As the age advances, the bone becomes more sclerosed and its removal especially that of the palatal bone becomes more difficult. This in turn prolongs the operative time as well as increases the possibility of development of complications both intra operatively and post operatively. Hence it is always ideal to remove impacted canine at a younger age when the bone is more elastic. Asymptomatic impacted canine in older individuals may be left as such with periodic review.
Choice of Anesthesia
The surgery can be done under local or general anesthesia or under local anesthesia with intravenous sedation.
Like in any other surgical procedure, a proper history has to be taken. Clinical and radiographic examination is then done and the position of the tooth localized.
Procedure
The patient should be in a reclining position with the head bend back, which helps in direct vision of the palate.
Approaches
a.The usual approach is by using a mucoperiosteal flap reflected following an incision along the gingival sulci on the palatal side. The incision starts from the first premolar on the same side and extends up to the lateral incisor or up to the pre molar of the opposite side depending upon the position of the impacted tooth (Figs 21.2 A to F).
If the cuspids are impacted bilaterally and are close to the midline, the incision should always extend from the first premolar on one side to the first premolar of the opposite side (Figs 21.3A to 21.4K). This is important because if a double flap is elevated to avoid injury to nasopalatine neurovascular bundle, the tissues left in the midline is easily traumatized and sloughs eventually. By elevating a single palatal flap sloughing is avoided and at the same time there is adequate visualization. The only problem encountered is brisk hemorrhage from the nasopalatine vessels which can be controlled by pressure pack or by electrocautery.
b.Instead of placing the incision in the gingival sulcus, an incision can be made above the attached gingiva, leaving at last 0.5 cm of it. This incision is not commonly employed.
c.If the tooth is only on one side, instead of carrying the incision over to the opposite side, a vertical incision can be given in the mid palate (Figs 21.5A to 21.6N).
However in such cases suturing after the procedure may be difficult and the chance of traumatisation of the flap is more in the last two methods, especially for the beginners.
The mucoperiosteal flap is reflected to expose the palatal bone and the tooth. The nasopalatine vessels and nerve can be divided if needed for sufficient exposure and firm pressure is usually sufficient to stop the bleeding.

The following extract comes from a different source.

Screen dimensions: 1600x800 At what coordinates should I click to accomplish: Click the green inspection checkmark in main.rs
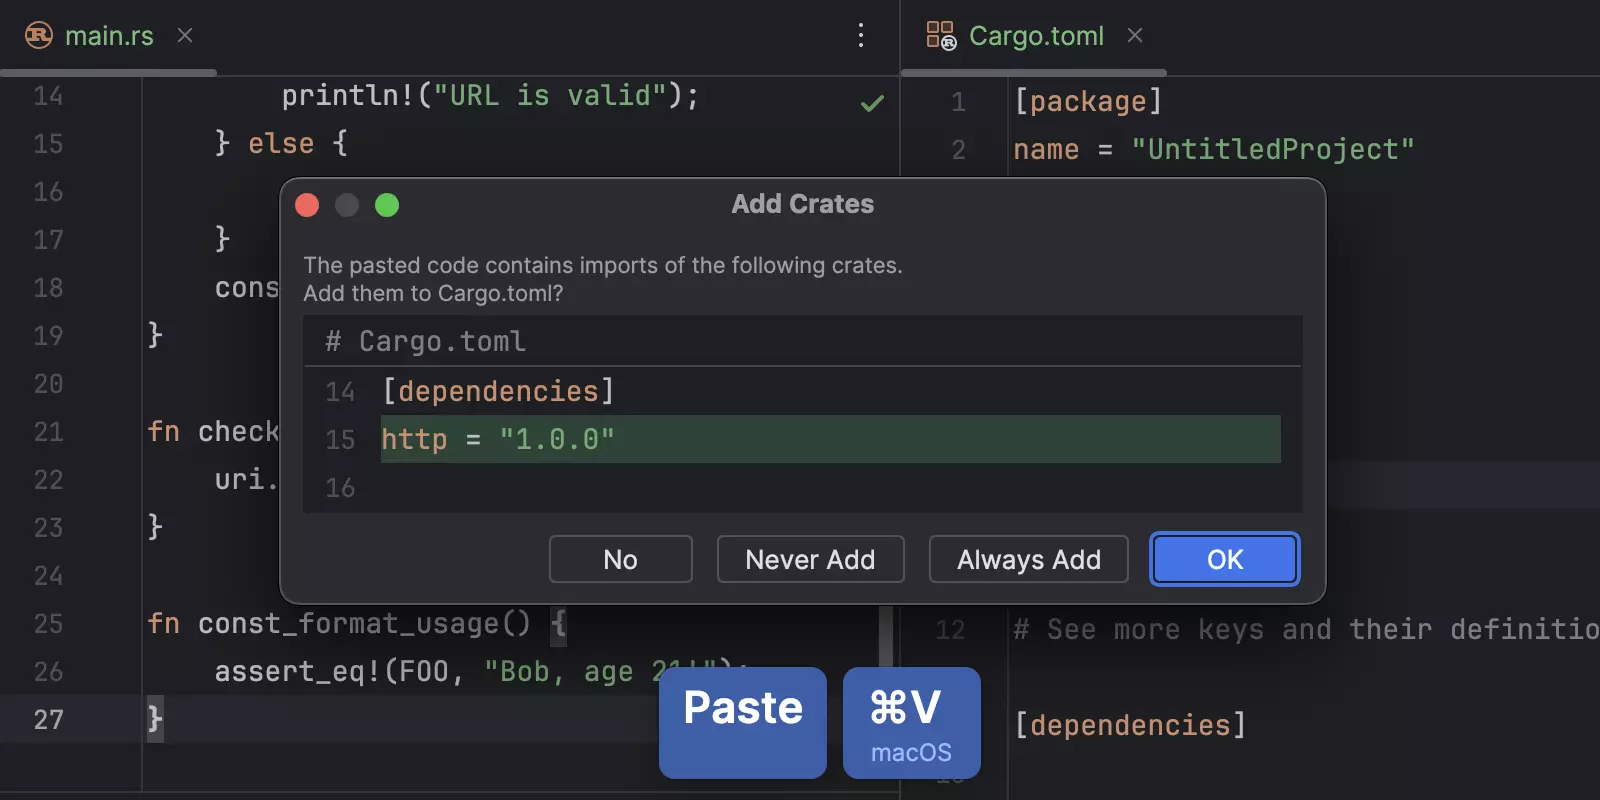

The crown of the tooth may sometimes be visible, or a bulge may be felt. Bone is removed around the area with a chisel or bur or using both, taking care not to damage the roots of the adjacent teeth. Once sufficient bone is removed, a groove is made on the mesial side. An elevator is introduced in the groove and the tooth is luxated. Once the crown moves out, it can be grasped with an upper anterior or premolar forceps and removed. A certain amount of torsion may be needed to disengage the apex of the root which is often curved.
If the tooth is resistant to elevation, more bone is removed to enlarge the opening. If there is still obstruction to the movement of the crown, the tooth may need to be sectioned (odontotomy). This is accomplished with a straight fissure bur. The crown portion is first removed. Some amount of the remaining root should be visible and if not, bone is removed to expose the root. A bur hole is placed in the root close to the bony margin and the root is elevated into the space created by removal of the crown portion.